On verra une confirmation du fait que c’est bien ce mouvement qui est fondamental - et donc le déplacement - dans le paragraphe qu’écrit O Sensei immédiatement à la suite de sa réflexion. Car il n’y donne pas autre chose justement, pour parvenir à la résolution du conflit, que la description du mouvement d’Aikido selon les quatre directions : "Entrez sincèrement, tournez, et ne faites plus qu’un avec vos adversaires, de face ou de dos, à gauche comme à droite".
Ne plus faire qu’un, cela semble assez clair, et c’est pourquoi les marques de la dualité que sont parades et blocages, n’existent pas en Aikido, la seule protection d’un homme dans les situations extrêmes est son déplacement, qui porte dans cet art le nom d’irimi-tenkan (entrer-tourner). Le contrôle de tels moments ne dépend pas de la force d’opposition, il dépend de la bonne gestion du déplacement.
Tsuki jodan gaeshi uchi ne fait pas exception à cette règle, et il ne faut surtout pas - comme on le voit souvent - remplacer le mouvement jodan gaeshi par un temps de protection, qui est précisément une forme d’opposition.

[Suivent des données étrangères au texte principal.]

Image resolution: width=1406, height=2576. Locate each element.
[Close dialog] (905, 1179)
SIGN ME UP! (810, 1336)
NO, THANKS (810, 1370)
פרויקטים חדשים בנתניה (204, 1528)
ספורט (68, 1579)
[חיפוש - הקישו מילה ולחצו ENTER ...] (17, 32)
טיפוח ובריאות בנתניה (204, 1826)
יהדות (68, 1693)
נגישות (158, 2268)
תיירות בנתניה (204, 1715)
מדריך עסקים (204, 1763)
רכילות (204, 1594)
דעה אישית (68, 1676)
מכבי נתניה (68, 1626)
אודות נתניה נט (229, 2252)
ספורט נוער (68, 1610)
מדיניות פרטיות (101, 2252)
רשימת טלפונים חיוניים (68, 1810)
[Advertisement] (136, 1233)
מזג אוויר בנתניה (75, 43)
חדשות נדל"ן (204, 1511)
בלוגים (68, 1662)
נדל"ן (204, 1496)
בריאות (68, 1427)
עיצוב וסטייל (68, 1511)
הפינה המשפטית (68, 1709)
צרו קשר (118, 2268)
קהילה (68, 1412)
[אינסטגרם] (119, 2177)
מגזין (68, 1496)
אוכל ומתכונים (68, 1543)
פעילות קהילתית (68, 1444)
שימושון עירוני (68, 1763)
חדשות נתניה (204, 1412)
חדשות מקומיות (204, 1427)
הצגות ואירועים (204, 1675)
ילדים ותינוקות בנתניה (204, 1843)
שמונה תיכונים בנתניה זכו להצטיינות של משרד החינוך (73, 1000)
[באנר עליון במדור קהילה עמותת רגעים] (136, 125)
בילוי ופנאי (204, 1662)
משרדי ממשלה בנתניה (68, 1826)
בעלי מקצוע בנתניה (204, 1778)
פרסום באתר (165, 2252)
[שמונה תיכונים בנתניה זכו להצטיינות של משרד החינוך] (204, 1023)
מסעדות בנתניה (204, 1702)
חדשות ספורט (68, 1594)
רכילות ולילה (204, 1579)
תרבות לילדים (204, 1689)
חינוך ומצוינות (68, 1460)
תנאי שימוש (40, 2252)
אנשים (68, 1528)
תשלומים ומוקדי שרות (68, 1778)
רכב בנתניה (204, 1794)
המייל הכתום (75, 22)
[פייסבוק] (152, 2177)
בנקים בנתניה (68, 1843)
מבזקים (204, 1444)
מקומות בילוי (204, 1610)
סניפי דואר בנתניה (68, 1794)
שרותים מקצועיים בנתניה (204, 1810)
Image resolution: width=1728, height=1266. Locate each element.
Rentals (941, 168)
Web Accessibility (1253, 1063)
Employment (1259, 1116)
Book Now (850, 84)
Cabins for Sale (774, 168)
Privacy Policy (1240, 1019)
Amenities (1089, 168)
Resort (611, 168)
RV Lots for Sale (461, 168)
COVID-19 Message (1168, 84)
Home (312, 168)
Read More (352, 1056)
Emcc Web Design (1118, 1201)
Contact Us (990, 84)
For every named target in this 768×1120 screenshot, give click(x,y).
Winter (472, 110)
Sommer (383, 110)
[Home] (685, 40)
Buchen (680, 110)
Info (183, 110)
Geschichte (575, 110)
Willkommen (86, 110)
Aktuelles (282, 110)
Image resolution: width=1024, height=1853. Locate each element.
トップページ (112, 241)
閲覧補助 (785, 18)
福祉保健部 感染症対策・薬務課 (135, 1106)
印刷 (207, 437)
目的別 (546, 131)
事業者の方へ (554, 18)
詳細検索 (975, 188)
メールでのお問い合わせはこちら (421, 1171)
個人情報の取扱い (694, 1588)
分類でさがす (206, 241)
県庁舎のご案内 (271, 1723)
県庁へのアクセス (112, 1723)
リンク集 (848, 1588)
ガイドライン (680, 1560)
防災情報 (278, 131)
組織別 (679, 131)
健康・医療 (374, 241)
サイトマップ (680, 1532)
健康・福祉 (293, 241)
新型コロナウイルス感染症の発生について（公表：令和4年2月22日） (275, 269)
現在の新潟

Beaucoup de professeurs n’ont pas compris que la spécificité de l’Aikido se trouvait dans le mouvement permanent. Ils placent à tort une protection ici ou là, et ce faisant ils arrêtent le mouvement et rattachent ainsi l’Aikido à des systèmes d’art martiaux dont le Fondateur a passé sa vie à expliquer qu’ils n’avaient rien à voir avec son art.